> _EXCERPTED TEXT_
# # # #
The Load That Nobody Declared
The State Electricity Minister has said, repeatedly and publicly, that there is no load shedding in Kerala this summer. People hear that and get angrier. The lights went out at midnight. The power came back at 12:20 AM. And the minister is claiming nothing happened.
He is technically telling the truth. He is also being somewhat misleading about why.
Load shedding is a specific, deliberate act: an operator somewhere turns off a feeder to conserve a finite pool of generated electricity. The 2012 Kerala cuts worked that way. KSEB scheduled them. You could predict them. And the public's instinct in 2026, when the cuts started happening again, was to assume the same mechanism was at work. If KSEB is conserving energy, why not do it at 6 AM when it is cool instead of at midnight when it is 35 degrees and unbearable?
The answer is that the cuts are not conserving anything. No central engineer is flipping a switch. The transformer at the end of your street is hitting its thermal limit and shutting itself off to avoid exploding. The grid cannot be told to do that at a more convenient hour. It fails when the physical stress is highest, which is late at night, which is exactly when it is happening.
To understand why the stress peaks at night rather than during the day, you have to understand what changed in Kerala's power consumption profile and why millions of kilowatts of it are completely invisible to KSEB.
The demand numbers
Kerala's 2026 summer consumption is beyond anything the grid was built for.
# # # #
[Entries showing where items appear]
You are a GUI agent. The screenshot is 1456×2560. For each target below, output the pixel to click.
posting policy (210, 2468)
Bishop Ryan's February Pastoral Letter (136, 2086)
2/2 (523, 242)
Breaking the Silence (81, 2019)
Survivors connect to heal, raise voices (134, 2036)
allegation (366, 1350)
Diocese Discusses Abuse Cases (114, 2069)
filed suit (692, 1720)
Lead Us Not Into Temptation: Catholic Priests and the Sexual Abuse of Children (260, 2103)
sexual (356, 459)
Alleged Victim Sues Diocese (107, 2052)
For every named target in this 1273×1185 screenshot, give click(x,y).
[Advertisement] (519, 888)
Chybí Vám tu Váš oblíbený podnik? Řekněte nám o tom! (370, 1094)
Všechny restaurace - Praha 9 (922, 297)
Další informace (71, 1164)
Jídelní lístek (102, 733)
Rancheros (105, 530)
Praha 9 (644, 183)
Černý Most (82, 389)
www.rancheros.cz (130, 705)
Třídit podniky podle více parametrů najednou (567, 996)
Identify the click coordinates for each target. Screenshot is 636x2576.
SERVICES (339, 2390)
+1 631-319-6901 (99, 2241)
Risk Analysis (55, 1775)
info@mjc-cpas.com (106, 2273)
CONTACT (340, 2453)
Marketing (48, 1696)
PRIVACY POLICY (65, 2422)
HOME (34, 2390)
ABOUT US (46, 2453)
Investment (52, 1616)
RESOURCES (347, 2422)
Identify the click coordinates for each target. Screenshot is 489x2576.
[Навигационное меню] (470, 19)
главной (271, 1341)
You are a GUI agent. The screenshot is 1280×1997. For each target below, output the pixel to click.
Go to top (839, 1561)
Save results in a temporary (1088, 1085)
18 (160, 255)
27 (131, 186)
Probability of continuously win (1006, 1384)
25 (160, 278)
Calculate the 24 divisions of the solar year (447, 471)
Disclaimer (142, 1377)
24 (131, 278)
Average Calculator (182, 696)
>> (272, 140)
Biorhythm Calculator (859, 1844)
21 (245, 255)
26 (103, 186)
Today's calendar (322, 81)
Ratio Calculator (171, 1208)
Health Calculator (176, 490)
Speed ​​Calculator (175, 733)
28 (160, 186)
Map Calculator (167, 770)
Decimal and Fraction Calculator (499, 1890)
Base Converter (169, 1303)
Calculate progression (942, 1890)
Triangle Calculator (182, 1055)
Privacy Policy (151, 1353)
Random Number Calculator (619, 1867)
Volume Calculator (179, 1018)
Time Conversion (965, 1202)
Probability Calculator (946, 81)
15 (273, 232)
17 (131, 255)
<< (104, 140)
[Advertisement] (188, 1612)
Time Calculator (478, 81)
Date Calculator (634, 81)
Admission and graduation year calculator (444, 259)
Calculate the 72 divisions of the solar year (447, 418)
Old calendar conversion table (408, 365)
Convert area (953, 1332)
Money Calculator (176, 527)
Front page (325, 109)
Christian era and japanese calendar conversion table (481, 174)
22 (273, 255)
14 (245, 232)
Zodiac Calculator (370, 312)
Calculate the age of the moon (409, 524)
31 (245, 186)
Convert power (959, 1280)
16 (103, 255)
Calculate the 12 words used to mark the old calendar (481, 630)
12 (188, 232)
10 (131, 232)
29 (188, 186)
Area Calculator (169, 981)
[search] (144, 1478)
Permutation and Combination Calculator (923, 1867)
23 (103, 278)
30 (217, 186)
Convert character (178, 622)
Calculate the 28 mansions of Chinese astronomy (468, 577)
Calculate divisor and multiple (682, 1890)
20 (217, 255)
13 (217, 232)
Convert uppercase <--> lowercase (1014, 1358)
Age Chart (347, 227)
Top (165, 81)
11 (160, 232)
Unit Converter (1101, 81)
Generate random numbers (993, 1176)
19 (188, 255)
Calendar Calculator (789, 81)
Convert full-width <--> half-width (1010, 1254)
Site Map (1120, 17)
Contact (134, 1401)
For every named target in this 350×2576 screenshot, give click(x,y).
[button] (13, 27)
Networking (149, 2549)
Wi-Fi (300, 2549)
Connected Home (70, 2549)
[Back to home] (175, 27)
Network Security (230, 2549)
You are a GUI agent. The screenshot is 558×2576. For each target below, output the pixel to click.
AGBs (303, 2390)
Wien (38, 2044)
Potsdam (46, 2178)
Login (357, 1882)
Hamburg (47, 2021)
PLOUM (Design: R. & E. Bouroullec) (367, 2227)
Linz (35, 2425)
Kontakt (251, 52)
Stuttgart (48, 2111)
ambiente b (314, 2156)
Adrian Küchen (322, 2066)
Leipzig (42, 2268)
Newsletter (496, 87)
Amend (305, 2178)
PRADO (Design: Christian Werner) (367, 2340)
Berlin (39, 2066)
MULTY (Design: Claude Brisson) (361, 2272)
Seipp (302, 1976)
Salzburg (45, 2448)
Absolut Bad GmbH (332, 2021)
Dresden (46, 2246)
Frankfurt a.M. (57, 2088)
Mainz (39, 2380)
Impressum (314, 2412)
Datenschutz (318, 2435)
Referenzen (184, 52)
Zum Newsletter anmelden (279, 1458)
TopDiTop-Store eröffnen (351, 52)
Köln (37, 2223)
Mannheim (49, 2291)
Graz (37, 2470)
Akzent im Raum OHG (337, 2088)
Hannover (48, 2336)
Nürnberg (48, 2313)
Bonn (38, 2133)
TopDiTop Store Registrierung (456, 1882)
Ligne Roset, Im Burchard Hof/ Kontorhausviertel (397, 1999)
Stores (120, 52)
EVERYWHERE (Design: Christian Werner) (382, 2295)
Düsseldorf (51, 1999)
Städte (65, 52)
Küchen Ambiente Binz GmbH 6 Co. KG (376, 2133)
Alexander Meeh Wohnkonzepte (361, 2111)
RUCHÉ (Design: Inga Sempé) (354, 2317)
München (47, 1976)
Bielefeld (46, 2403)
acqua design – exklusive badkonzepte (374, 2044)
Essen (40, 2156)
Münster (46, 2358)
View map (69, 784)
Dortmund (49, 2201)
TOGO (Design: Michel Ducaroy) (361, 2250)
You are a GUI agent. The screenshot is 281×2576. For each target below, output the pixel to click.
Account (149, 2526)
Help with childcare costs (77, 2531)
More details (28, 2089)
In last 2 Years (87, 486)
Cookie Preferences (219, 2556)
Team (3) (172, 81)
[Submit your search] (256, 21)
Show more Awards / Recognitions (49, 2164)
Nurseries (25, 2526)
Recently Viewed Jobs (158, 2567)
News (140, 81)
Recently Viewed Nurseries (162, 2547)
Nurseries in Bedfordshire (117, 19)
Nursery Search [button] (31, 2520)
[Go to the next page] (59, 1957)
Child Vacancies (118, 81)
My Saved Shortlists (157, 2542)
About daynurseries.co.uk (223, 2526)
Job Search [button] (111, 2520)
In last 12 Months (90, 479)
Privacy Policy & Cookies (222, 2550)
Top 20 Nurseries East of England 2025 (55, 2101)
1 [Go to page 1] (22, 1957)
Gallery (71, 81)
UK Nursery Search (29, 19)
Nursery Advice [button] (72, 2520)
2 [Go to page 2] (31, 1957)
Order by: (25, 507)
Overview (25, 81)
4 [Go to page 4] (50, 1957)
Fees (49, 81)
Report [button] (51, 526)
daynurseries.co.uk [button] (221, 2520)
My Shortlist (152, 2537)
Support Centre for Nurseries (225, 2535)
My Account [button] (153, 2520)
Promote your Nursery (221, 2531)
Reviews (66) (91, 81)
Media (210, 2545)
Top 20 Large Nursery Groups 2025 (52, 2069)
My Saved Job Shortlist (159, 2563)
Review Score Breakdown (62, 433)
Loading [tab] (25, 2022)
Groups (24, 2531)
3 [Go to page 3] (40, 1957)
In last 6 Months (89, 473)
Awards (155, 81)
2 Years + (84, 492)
# # # #
> _GOAL OF THE EXERCISE_
In the piece on Kerala's summer power cuts, why does the transformer at the end of a street shut itself off?

> _REPLY_
It hits its thermal limit and shuts itself off to avoid exploding.